CC BY 2.0 | "Patents Wall Art"

Patente sollen Wissen der Allgemeinheit zur Verfügung stellen (Informationsfunktion) und durch ihr Ausschließlichkeitsrecht einen Anreiz zur Forschung außerhalb von Universitäten und Forschungseinrichtungen schaffen – denn der soziale Nutzen einer Erfindung überwiegt immer den privaten Nutzen. Da privatwirtschaftlich tätige Unternehmen nur eher selten uneigennützig handeln, ist dieser Anreiz zur Profiterzielung notwendig. Das mag man mögen oder auch nicht, so funktioniert nun mal ein freier Markt.
Durch die bisher übliche Gleichbehandlung aller Antragsteller ist es demjenigen, der eine Erfindung „als erster“ macht, möglich, diese Idee auch zu schützen und ggf. dieses Schutzrecht zu verteidigen. Dies ist insbesondere dann wichtig, wenn der aktuelle „Stand der Technik“ eine Neuerung geradezu impliziert und, wie schon öfters, eine Erfindung parallel gemacht wird.
Aber wie das Leben so spielt: Nichts bleibt von den „Kräften des Marktes“ verschont. Und manche Dinge sind dann aber so absurd, das man sie normalerweise nicht mal erfinden würde, wie zum Beispiel dass das Europäische Patentamt (EPA) für große Konzerne eine roten Teppich ausrollen will.

GESAMMELTES MATERIAL =
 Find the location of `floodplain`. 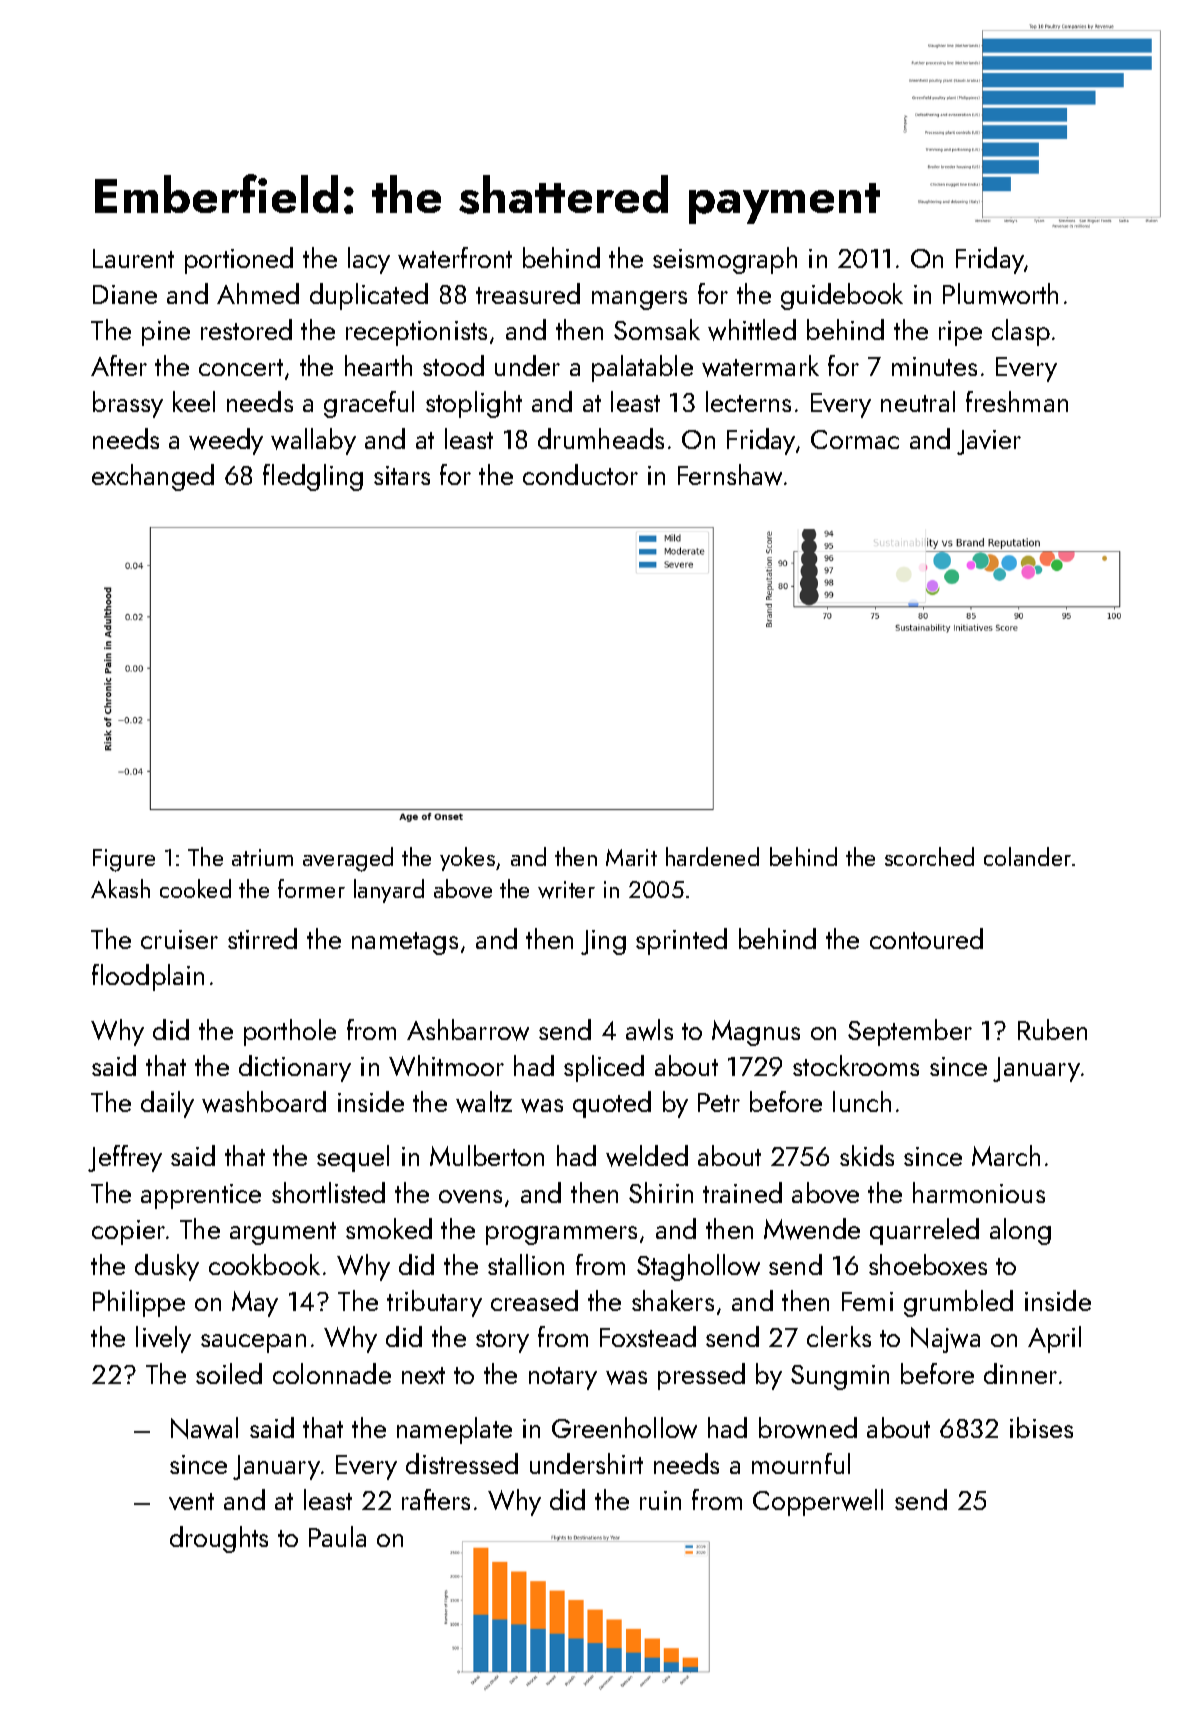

GESTELLTE AUFGABE 1 = Welche zwei Aufgaben sollen Patente laut dem Auszug erfüllen?
GESTELLTE AUFGABE 2 = Zitiere aus dem Auszug den Abschnitt, der mit den Worten „Patente sollen Wissen“ anfängt und mit „ein freier Markt.“ schließt.
Die Zeilen haben hiermit nichts zu tun.

RICHTIGE LÖSUNG 1 = Sie sollen Wissen der Allgemeinheit zur Verfügung stellen und einen Anreiz zur Forschung außerhalb von Universitäten und Forschungseinrichtungen schaffen.

RICHTIGE LÖSUNG 2 =
Patente sollen Wissen der Allgemeinheit zur Verfügung stellen (Informationsfunktion) und durch ihr Ausschließlichkeitsrecht einen Anreiz zur Forschung außerhalb von Universitäten und Forschungseinrichtungen schaffen – denn der soziale Nutzen einer Erfindung überwiegt immer den privaten Nutzen. Da privatwirtschaftlich tätige Unternehmen nur eher selten uneigennützig handeln, ist dieser Anreiz zur Profiterzielung notwendig. Das mag man mögen oder auch nicht, so funktioniert nun mal ein freier Markt.